[START Given data]
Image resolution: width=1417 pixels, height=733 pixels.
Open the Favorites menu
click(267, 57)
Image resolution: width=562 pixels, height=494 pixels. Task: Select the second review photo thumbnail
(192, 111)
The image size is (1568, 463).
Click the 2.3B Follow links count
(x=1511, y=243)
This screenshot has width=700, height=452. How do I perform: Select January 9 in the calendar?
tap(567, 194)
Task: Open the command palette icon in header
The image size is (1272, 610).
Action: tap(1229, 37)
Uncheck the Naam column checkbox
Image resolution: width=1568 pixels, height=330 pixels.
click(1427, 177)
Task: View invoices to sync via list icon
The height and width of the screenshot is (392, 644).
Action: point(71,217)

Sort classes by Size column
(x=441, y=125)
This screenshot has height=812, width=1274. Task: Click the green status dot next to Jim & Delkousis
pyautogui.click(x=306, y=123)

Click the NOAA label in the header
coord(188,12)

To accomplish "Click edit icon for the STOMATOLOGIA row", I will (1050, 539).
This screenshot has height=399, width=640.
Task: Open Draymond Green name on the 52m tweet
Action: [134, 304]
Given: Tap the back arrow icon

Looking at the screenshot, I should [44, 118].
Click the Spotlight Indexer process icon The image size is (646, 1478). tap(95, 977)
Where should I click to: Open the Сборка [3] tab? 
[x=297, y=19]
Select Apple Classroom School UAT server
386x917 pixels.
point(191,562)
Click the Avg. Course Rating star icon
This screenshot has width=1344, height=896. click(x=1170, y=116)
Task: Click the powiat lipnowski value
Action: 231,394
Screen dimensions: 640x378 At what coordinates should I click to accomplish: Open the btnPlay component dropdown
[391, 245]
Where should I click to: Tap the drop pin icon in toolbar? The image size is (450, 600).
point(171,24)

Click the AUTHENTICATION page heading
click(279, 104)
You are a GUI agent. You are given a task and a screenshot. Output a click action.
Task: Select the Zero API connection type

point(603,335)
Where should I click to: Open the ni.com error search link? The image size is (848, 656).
[END Given data]
**Your goal:**
Pull out every line of the material that contains the string "resolution" and list those lines.

**Response to the task:**
Image resolution: width=1417 pixels, height=733 pixels.
Image resolution: width=562 pixels, height=494 pixels. Task: Select the second review photo thumbnail
Image resolution: width=1568 pixels, height=330 pixels.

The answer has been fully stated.